For decades conservationists have been concerned about the impact clearfell logging practices have on rainforest communities.
A major issue has been the size of buffers. A buffer is the strip of un-logged forest left standing between a rainforest and the clearfell logged eucalypt forest.
When properly implemented, buffers of un-logged forests can act to protect rainforest from the effects of clearfell logging; including weed invasion, wind, sunlight and wildfire.
In the image below warm temperate rainforest is marked inside the green line. Clearfell logging has occurred up to the yellow line. The "buffer" to protect this rainforest is the retained eucalypt forest between these lines.
The next example shows where the Victorian Government has failed to apply its own government sanctioned buffers and has breached its own Code of Forest Practices and East Gippsland Forest Management Plan.

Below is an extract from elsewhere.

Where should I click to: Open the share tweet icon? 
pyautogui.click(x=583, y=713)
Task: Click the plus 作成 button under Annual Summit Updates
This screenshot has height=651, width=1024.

Where the green and yellow lines meet, no buffer has been applied to the rainforest. For the small rainforest patch on the right, this was not a breach of the forestry buffers rules as rainforest stands less than 0.4 ha are not recognised by the Victorian Government and hence do not receive any buffers (in some case they are also destroyed in the logging operation). The largest stand of rainforest (at the right) clearly required a buffer of at least 40 metres but at some points did not get any buffer. Where there was a buffer this was less than 40 metres at most other points.
Check rainforest buffers next to clearfell logged areas by using Google Earth. See for yourself if logging breached government rainforest buffer guidelines.